На крыльце нас атаковала разношерстная стая ездовых собак. Среди них бросались в глаза местные уроженцы, особенно коренастые и пушистые. Прямо какие-то клубки жесткой, торчащей во все стороны серой шерсти.
Отбиваясь от собак, Блувштейн добрался до стоящего, прилепившись к князевскому дому, крошечного строения, кое-как сколоченного из сучковатых горбылей. Часть собак убежала на середину площадки и продолжала возню, но несколько штук с настороженным видом сели у самых дверей пристроечки. Как только открылась дверь и Блувштейн не успел еще выйти на улицу, эти собаки сорвались и кинулись, сбивая его с ног, в пристройку, старательно уничтожая следы его пребывания в ней. Видя это, я не последовал примеру Блувштейна и постарался незаметно для собак уйти в сторонку от становища. Сначала мне это как-будто удалось. Но стоило мне только нагнуться к земле, как, откуда ни возьмись, вокруг меня немедленно, с видом терпеливого ожидания, расселось несколько мохнатых санитаров.

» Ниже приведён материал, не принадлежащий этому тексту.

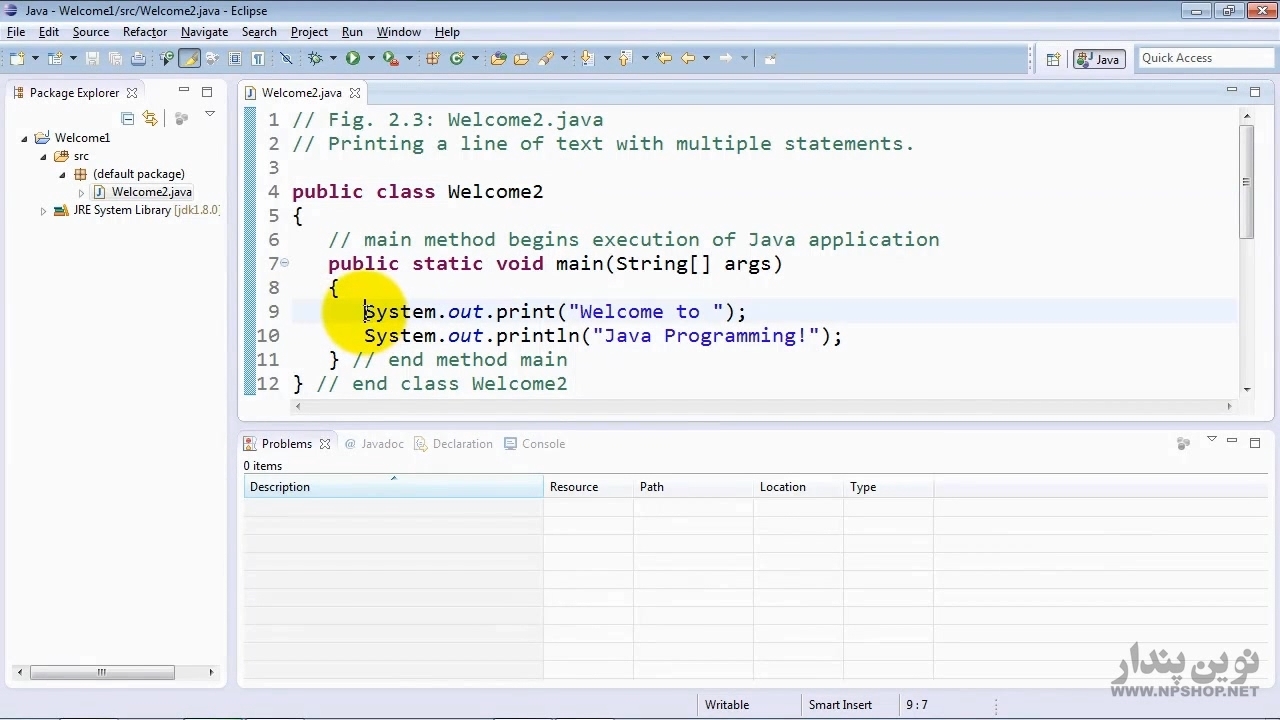Click the New Java Package icon
This screenshot has width=1280, height=720.
coord(433,59)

Пока мы вели разговоры с Князевым, в дальнем домике, где помещается контора артели и живет председатель, шло бурное собрание. Оказывается, артель выделила двух промышленников – старого кривого самоедина Михайло Вылку и молодого Алексея Антипина – для поездки на промысел на Карскую сторону, в старое покинутое зимовье в бухте Брандта. А так как пройти туда из-за льдов, забивших пролив, на катере артели было мало надежды, то промышленники хотели воспользоваться «Новой Землей». Ей ничего не стоило забросить к Брандту двух человек со всеми их запасами и снаряжением. Но в последний момент, когда нужно уже было грузить пожитки на катер, Антипин стал тянуть какую-то волынку. Сперва он заявил, что у него нет хорошей малицы. Малицу ему немедленно предоставили. Тогда выяснилось, что его винтовка никуда не годится. Винтовку ему нашли. Но одна «германка» Антипина не удовлетворяла, и он потребовал еще Ремингтон… Когда ему дали и Ремингтон, оказалось, что вся задержка, в сущности, в том, что он, Антипин, секретарь артели и не может, мол, уехать, не сдав дела новому секретарю. А нового-то секретаря артель выбрать не удосужилась. Споры и крики в избе шли уже в течение двух часов, пока за дело не взялся, со всей полнотой новоземельской высшей власти, сам Тыко Вылка. Он положил на стол портфель, расстегнул кожаную безрукавку, выставил грудь, унизанную бесконечным множеством значков и жетонов советских общественных организаций, от Всекохотсоюза до Мопра, и объявил себя председателем собрания.
– Ты, Игнат, председатель артели?
Из круга сидящих на корточках по стене самоедов приподнялся бородатый самоедин.
– Я приситатиль.
– Говори нам, Игнат, кто должен на Бранта ехать?
– Артель собирала Вылку кривого и Лексю.
– Есть кто новый секретарь заместо Лекси?
– Собирать артель мозет.
– Ну, собирайте кого думаете.
Снова поднялся гомон без всякой надежды на удовлетворительные результаты. Вылка решил вопрос:
– Ну, вот чиво я вам скажу. Сичас не надо нового секретаря, выберете когда их на Бранта справите. Согласны?
– Почему не согласны. Артель всегда согласна.
Вылка поерошил свои моржовые усы и сказал Антипину:
– Ну, Лексей, пиши протокол.
Но Лексей взъелся.
– Чего я тебе писать буду, коли я не секретарь больше. Пиши сам.
Однако Вылка решил настоять на своем.
– Мне, Лексей, ни к чему протоколы писать, я председатель и могу секретаря заставить писать. Садись – пиши.
Это было сказано настолько внушительно, что Антипин молча уселся и написал свой последний протокол.
На поверку оказалось, что вся свара-то загорелась из: за того, что к Антипину, молодому, белобрысому парню, с которым мы поспорили давеча у Князева, недавно приехала молодая жена, и ему не хотелось уезжать сейчас на Карскую сторону. Отказаться от выбора артели тоже не хотелось, так как сейчас Госторг повел чистку артелей и без всякого стеснения вывозит с острова всех, кто оказывается мало пригодным для промыслов или манкирует работой в артелях.